Removal of children to temporary safe care without court order

152. (1) A designated social worker or a police official may remove a child and place the child in temporary safe care without a court order if there are reasonable grounds for believing―

(a) that the child―

(i) is in need of care and protection; and

(ii) needs immediate emergency protection;

(b) that the delay in obtaining a court order for the removal of the child and placing the child in temporary safe care may jeopardise the child’s safety and well-being; and

(c) that the removal of the child from his or her home environment is the best way to secure that child’s safety and well-being.

(2) If a designated social worker has removed a child and placed the child in temporary safe care as contemplated in subsection (1), the social worker must—

(a) without delay but within 24 hours inform the parent, guardian or [primary] care-giver of the child of the removal of the child, if that person can readily be traced;

(b) not later than the next court day inform the relevant clerk of the children’s court of the removal of the child.

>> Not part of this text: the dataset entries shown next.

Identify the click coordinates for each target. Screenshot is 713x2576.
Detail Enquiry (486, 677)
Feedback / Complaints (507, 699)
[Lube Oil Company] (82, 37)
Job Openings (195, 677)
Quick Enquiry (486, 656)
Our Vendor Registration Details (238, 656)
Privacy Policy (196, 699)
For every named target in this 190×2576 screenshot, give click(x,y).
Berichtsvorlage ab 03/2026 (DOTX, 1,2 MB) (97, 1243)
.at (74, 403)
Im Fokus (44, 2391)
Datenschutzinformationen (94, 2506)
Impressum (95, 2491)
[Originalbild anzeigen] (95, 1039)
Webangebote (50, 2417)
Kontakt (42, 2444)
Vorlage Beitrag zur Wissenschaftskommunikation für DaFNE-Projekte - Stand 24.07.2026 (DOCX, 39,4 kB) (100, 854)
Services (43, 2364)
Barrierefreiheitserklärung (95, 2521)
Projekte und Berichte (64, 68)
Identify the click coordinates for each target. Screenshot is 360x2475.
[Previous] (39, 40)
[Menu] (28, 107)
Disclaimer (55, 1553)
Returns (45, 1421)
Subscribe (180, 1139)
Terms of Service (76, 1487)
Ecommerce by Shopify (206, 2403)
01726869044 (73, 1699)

(3) If a police official has removed a child and placed the child in temporary safe care as contemplated in subsection (1), the police official must–

(a) without delay but within 24 hours inform the parent, guardian or [primary] care-giver of the child of the removal of the child, if that person can readily be traced;

(b) without delay but within 24 hours notify the provincial department of social development or a designated child protection organisation of the removal of the child and where the child has been placed in temporary safe care; and

(c) not later than the next court day inform the relevant clerk of the children’s court of the removal of the child and the provincial department of social development or the designated child protection organisation notified in terms of paragraph (b).

(4) The best interest of the child must be the determining factor in any decision whether a child in need of care and protection should be removed and placed in temporary safe care, and all relevant facts must for this purpose be taken into account, including the possible removal of the alleged offender in terms of section 153 from the home or place where the child resides, and the safety and well-being of the child as the first priority.

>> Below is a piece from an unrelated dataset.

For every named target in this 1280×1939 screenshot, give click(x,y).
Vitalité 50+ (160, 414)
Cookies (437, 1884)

(5) Misuse of a power referred to in subsection (1) by a designated social worker in the service of a designated child protection organisation –

(a) constitutes unprofessional or improper conduct as contemplated in section 27(1)(b) of the Social Service Professions Act, 1978 (Act No. 110 of 1978) by that social worker; and

(b) is a ground for an investigation into the possible withdrawal of that organisation’s designation.

(6) Misuse of a power referred to in subsection (1) by a police official constitutes grounds for disciplinary proceedings against such police official as contemplated in section 40 of the South African Police Service Act, 1995 (Act No. 68 of 1995).

(7) Any person who removes a child must comply with the prescribed procedure.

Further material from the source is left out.